L’entreprise est un jeu. La collaboration, ce sont des codes, à commencer par celui du vêtement. Quand on est Directeur de la Communication, on n’est pas censé venir en bleu de travail ou en blouse blanche. Pourtant, cela pourrait avoir du sens. Quand on bosse dans une PME, on ne doit pas hésiter – ô combien – à mettre les mains dans le cambouis. Mais contrairement à ceux qui le côtoient – le vrai cambouis – on a plutôt tendance à le mettre en avant que de s’en protéger. C’est une valeur comme une autre, et, j’imagine, une forme de reconnaissance.
Je viens tous les jours vêtu (entre autres choses) d’une chemise impeccablement repassée. Et rasé de près, au moins un jour sur deux.
Et maintenant ?
En short et tongs, voire pieds nus, depuis le début du confinement. Seulement, quand survient le Comité de Direction, que faire ? Je ne peux raisonnablement me présenter dans mon plus simple appareil domestique.
Alors je ripoline, sur ce qui est visible. Comme dans la vraie vie, le visage est soigné et à peu près éclairé. La chemise également. Et une montre, pour ne pas surprendre sur mon image quotidienne.
Le reste est invisible à la webcam, et on ne montre que ce que l’on a décidé de montrer. Quel confort !

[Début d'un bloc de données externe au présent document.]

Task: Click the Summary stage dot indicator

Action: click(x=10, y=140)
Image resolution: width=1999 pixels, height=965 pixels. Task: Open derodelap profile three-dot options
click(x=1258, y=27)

Cela illustre parfaitement la superposition, comme dans un irish coffee, des diverses strates de l’existence à un instant précis. Les pieds sur la terre de ma campagne natale et souvent vacancière, mon image collaborative est happée par webcam vers l’Ile de France et les divers lieux de confinement de mes collègues.
Qu’en est-il du cerveau ?
Il va plutôt bien, merci. A croire que le télétravail, propice à une moindre dispersion, permet d’être plus ordonné, voire, de choisir ce qui nous dérange, et quand.
Surtout que dans l’absolu, les moyens de communication fonctionnent bien, à quelques exceptions près, ce qui évite de dilapider son énergie pour obtenir un bon niveau d’information.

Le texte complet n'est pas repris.